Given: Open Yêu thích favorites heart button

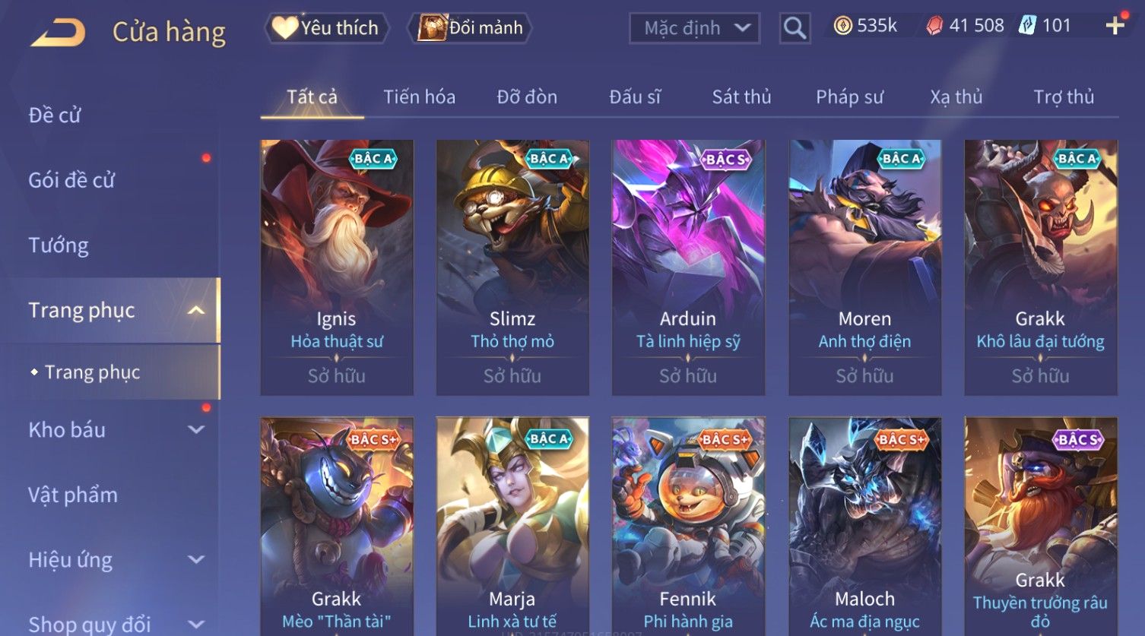Looking at the screenshot, I should point(326,28).
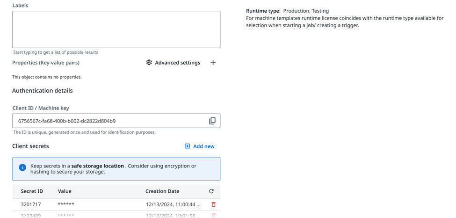Image resolution: width=456 pixels, height=218 pixels.
Task: Click the Add new link text
Action: pyautogui.click(x=204, y=146)
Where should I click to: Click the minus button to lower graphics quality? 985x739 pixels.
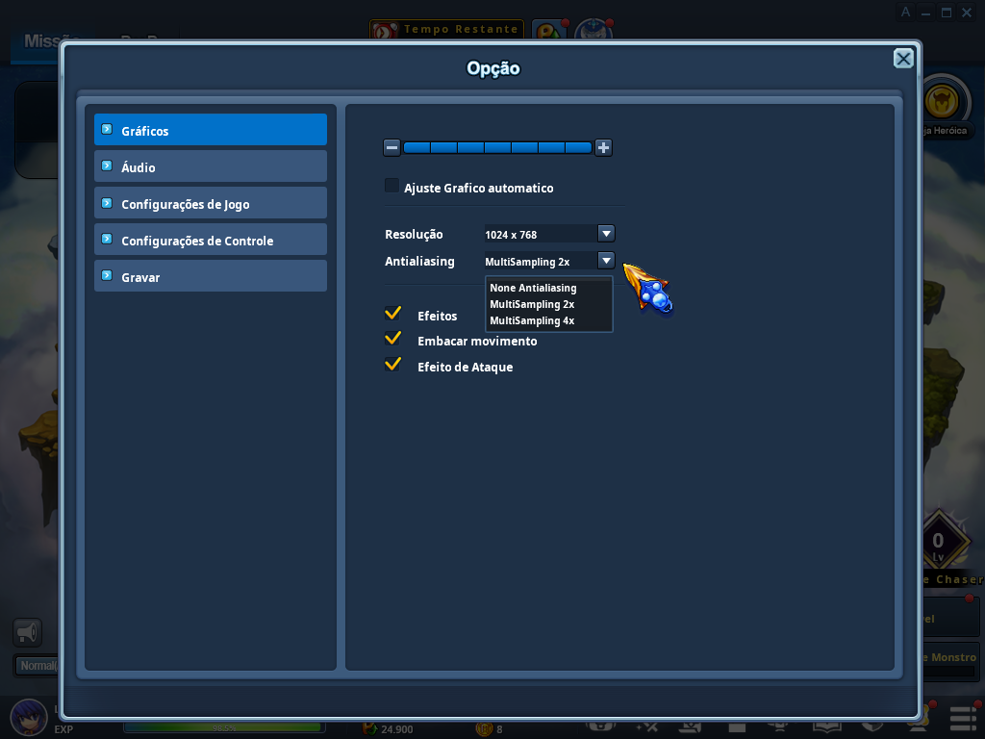391,147
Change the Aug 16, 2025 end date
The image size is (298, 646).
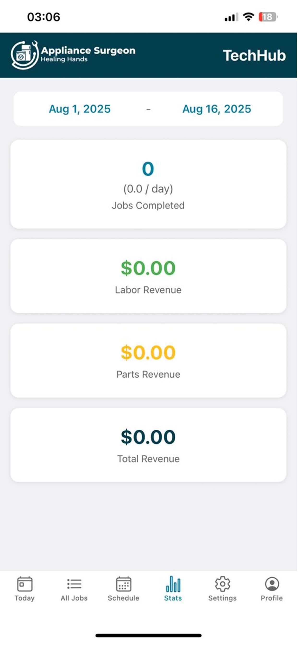click(x=217, y=109)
══════════════════════════════
Only the lines between the one containing "Where should I" and the last line of the listing above, both included, should be written out, exactly and without pictures.

> Response area
Where should I click to: Click the minus button to lower graphics quality? 985x739 pixels.
391,147
Change the Aug 16, 2025 end date
The image size is (298, 646).
click(x=217, y=109)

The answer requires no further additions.